▶ **WHAT TO WORK ON**:
Copy each line from the entries that the word "accomplish" appears in.
= = =
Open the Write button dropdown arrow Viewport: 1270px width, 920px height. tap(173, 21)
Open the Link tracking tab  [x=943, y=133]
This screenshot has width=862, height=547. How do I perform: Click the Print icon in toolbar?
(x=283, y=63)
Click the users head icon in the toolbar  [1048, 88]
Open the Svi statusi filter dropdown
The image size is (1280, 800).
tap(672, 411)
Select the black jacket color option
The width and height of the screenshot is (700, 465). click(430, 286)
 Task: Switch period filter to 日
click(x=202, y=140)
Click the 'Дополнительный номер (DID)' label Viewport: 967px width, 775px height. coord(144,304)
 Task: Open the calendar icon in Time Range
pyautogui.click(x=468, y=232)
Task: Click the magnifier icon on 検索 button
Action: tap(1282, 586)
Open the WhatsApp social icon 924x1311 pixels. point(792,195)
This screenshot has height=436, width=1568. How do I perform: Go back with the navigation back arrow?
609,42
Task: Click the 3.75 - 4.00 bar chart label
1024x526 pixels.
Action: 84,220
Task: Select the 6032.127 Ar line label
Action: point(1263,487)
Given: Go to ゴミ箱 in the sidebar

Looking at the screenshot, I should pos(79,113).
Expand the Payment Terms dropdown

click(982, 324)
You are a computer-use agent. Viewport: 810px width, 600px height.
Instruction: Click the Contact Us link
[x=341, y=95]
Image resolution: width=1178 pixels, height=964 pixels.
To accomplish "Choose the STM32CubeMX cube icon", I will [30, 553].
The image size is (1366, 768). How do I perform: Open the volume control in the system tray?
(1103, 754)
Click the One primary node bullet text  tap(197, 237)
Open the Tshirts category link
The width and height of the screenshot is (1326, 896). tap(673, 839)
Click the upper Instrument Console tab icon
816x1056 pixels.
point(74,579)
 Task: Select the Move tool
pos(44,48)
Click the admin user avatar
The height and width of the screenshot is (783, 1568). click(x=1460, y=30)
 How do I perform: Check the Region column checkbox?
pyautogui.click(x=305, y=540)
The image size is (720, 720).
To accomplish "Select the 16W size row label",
= = =
▶ **WRITTEN ANSWER**:
To accomplish "Choose the STM32CubeMX cube icon", I will [30, 553].
To accomplish "Select the 16W size row label",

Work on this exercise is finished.